Although the dataset has 11348 substantial observations, we need to highlight limitations and biases of the dataset we have chosen to explore. As was stated above the dataset does not include every single zip code in the United States and affected certain results in our EDA. There are a plethora of websites and companies that list rental properties. A major bias is that we have chosen a dataset that limits itself to only using properties that were listed on the Zillow website, so even when talking about the changes of locations and their rental prices it is only considering the information that was listed on Zillow and used for their Zestimate.
The goal of exploring the Zillow dataset was to answer and look into three main questions that were introduced about how time and location affected rental prices. The first question is between the east and west coast what region’s price rose the most or were they similar from the first time stamp to the last time stamp? Was there ever overlapping in pricing? Secondly, what cities saw the most change in price differentiation amongst the cities that were picked? Lastly, with the total population …………………….
The first question to be discussed will be the differences and comparisons of the East coast and West coast. Each region is defined by what the United States refers to as East and West coast. The East coast is made up of fourteen states and after subsetting from the original lump data frame has 3988 observations. The West coast is comprised of five states and following the creation of its own data frame the west coast has 1221 observations. We will first look at the frequency of rental prices by viewing the histograms of each region and the month of November with the year 2010 depicted in the light red color and year 2016 shown in the light blue color. For each chart shown there will be a plot including outliers and then a chart not including outliers to help with distribution.
library(ggplot2)
colors <- c("November.2010" = "red", "November.2016" = "blue")
ggplot(westcoast_annual) +
geom_histogram(aes(November.2010, fill = "November.2010"),alpha = 0.4, bins = 40) +
geom_histogram(aes(November.2016, fill = "November.2016"),alpha = 0.4, bins = 40) +
labs(title = "Rental Price Count on the West Coast from November 2010 to November 2016 with Outliers", x = "Rental Prices",
y = "Frequency", fill = "Legend") +
scale_color_manual(values = colors)
ggplot(westcoast_annualClean) +
geom_histogram(aes(November.2010, fill = "November.2010"),alpha = 0.4, bins = 40) +
geom_histogram(aes(November.2016, fill = "November.2016"),alpha = 0.4, bins = 40) +
labs(title = "Rental Price Count on the West Coast from November 2010 to November 2016 without Outliers", x = "Rental Prices",
y = "Frequency", fill = "Legend") +
scale_color_manual(values = colors)
The most observed rental price for the West coast for both 2010 and 2016 of November sat right around 1250 a month with the bin shifting slightly to the right for the year 2016 with the number of frequencies being above 100 for 2010 and about 75 for the year 2016. Prices for this region did get more expensive and we can notice that for 2016 the plot is crawling up the x-axis showing that prices are climbing.
colors <- c("November.2010" = "red", "November.2016" = "blue")

====

Exercise task 1:
Rescale the coordinates in the answers of the dataset rows, everything from the line containing "The image size is (849, 563)." down to the end of the rows, by multiplying each by 2.45 and rounding to whole numbers with halves rounded up. Give those lines again with their requests, and leave the pictures out.

[Dataset rows]
====

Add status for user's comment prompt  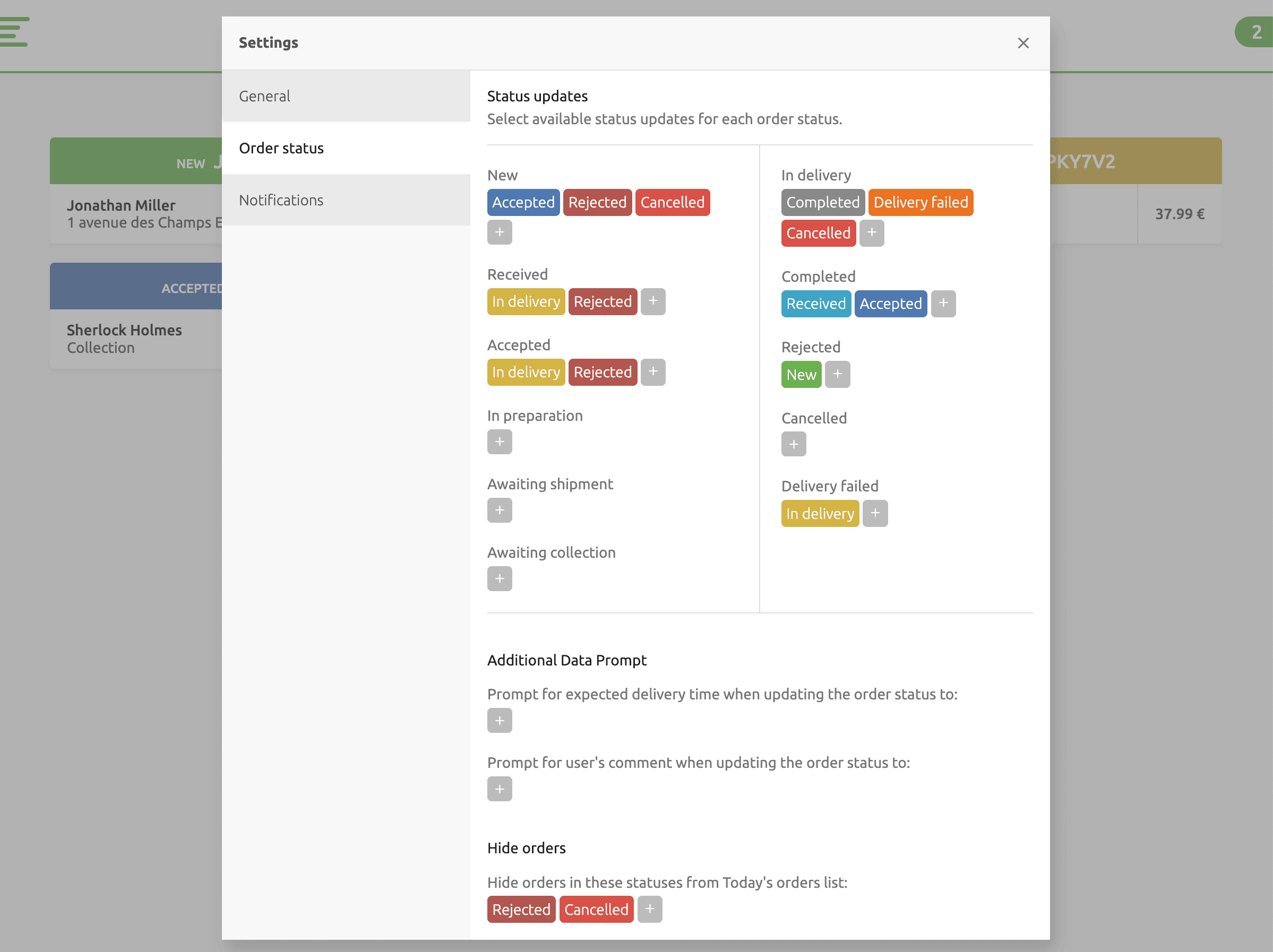(x=499, y=789)
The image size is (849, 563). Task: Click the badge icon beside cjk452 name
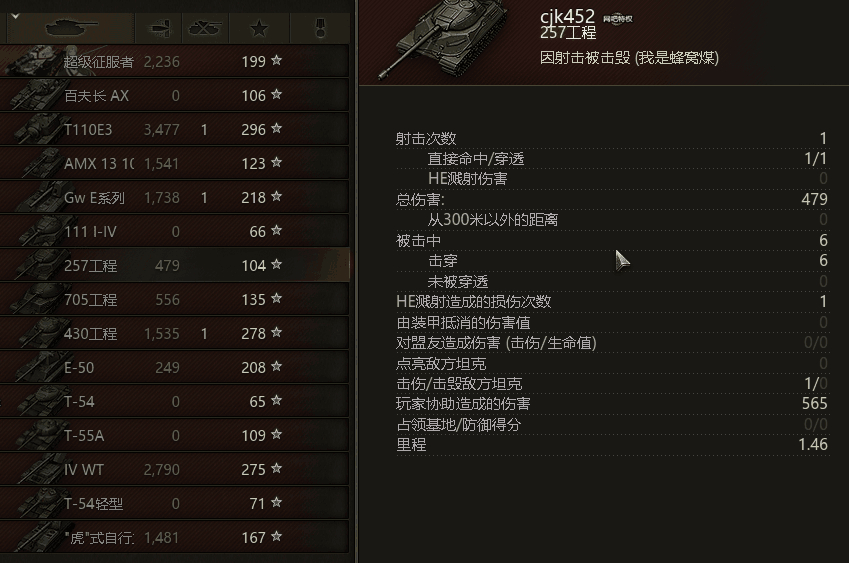pyautogui.click(x=618, y=19)
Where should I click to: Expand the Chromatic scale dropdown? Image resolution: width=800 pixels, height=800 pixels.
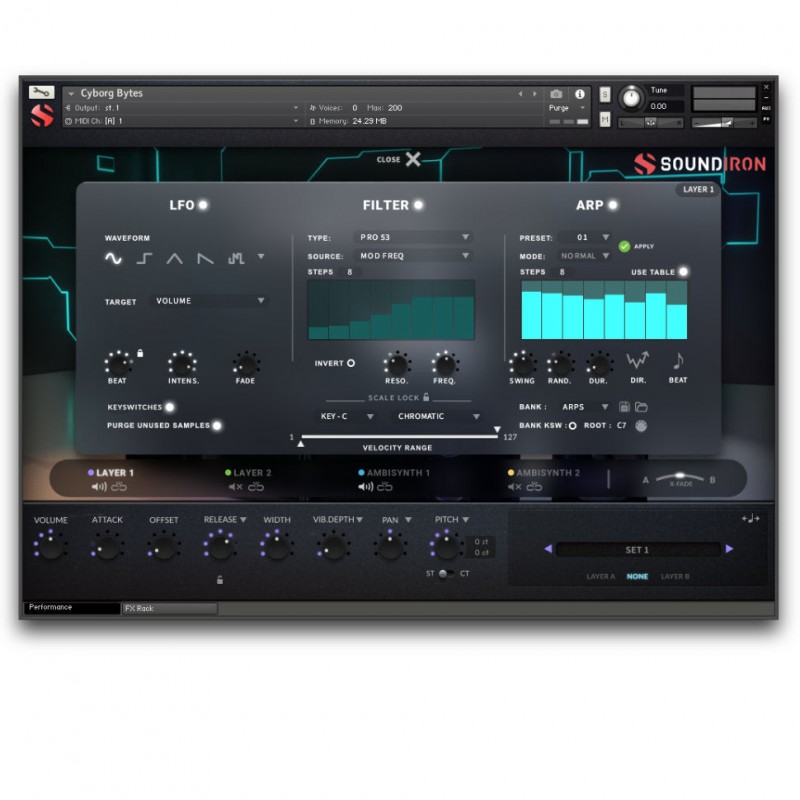(x=438, y=416)
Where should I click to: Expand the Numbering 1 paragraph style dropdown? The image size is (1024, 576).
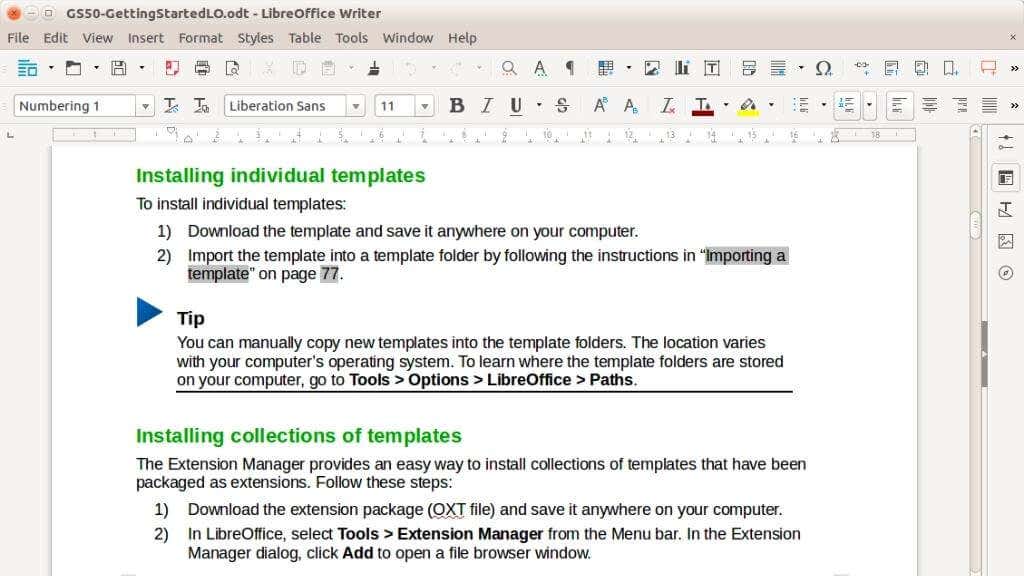point(145,106)
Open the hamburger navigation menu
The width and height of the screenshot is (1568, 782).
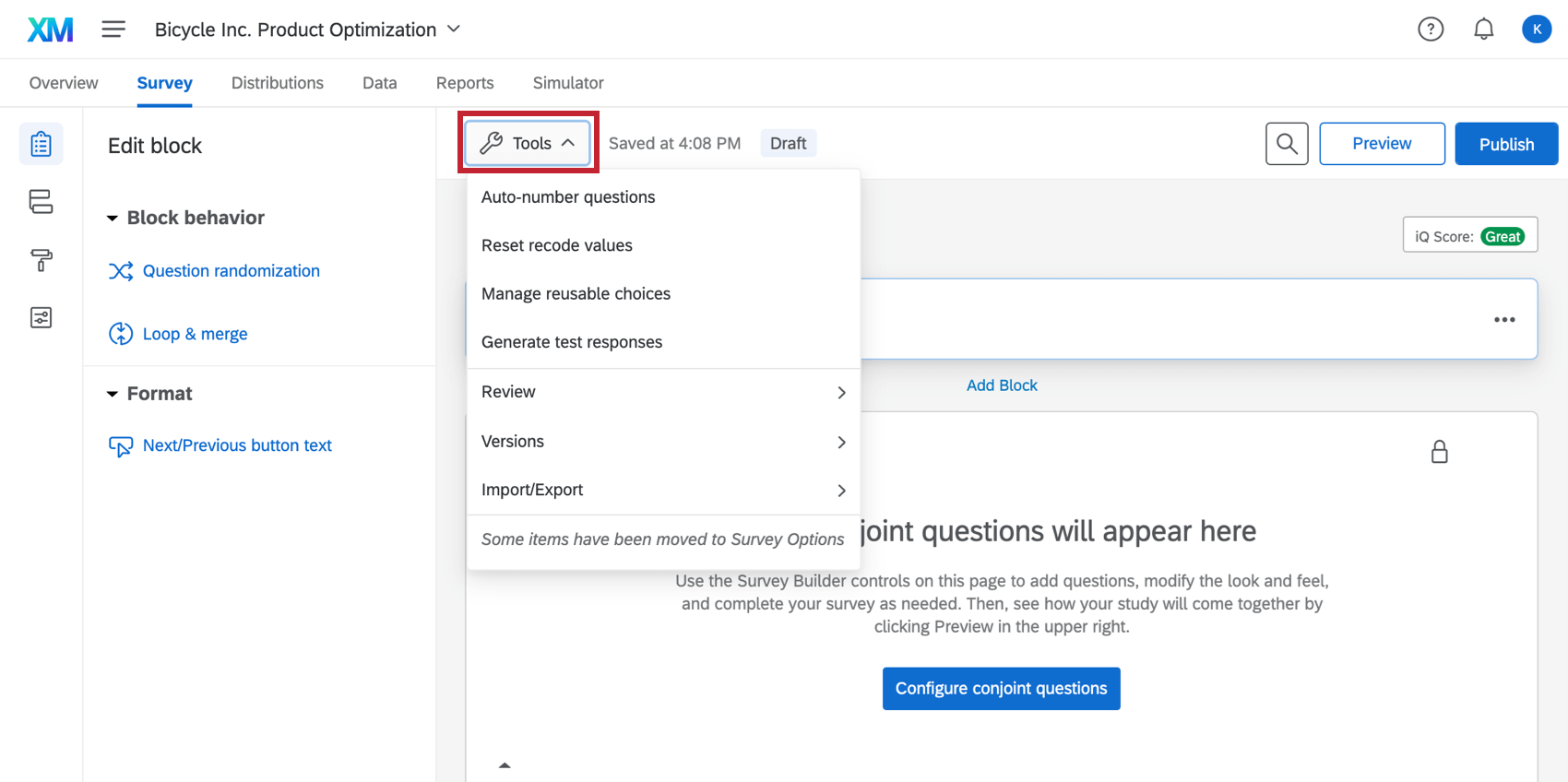113,30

====

Exercise task 2:
Rewrite everything from "The first question to" down to "library(ggplot2)" in the passage on Zillow rental prices, changing "data frame" to "table" wherever it appears.

Written reply 1:
The image size is (849, 563). Task: Click the badge icon beside cjk452 name
pyautogui.click(x=1514, y=47)
Where should I click to: Expand the Chromatic scale dropdown? Image resolution: width=800 pixels, height=800 pixels.
(x=1073, y=1019)
Where should I click to: Expand the Numbering 1 paragraph style dropdown? The image size is (1024, 576).
point(355,260)
Open the hamburger navigation menu
The width and height of the screenshot is (1568, 782).
277,74

Written reply 2:
The first question to be discussed will be the differences and comparisons of the East coast and West coast. Each region is defined by what the United States refers to as East and West coast. The East coast is made up of fourteen states and after subsetting from the original lump table has 3988 observations. The West coast is comprised of five states and following the creation of its own table the west coast has 1221 observations. We will first look at the frequency of rental prices by viewing the histograms of each region and the month of November with the year 2010 depicted in the light red color and year 2016 shown in the light blue color. For each chart shown there will be a plot including outliers and then a chart not including outliers to help with distribution.
library(ggplot2)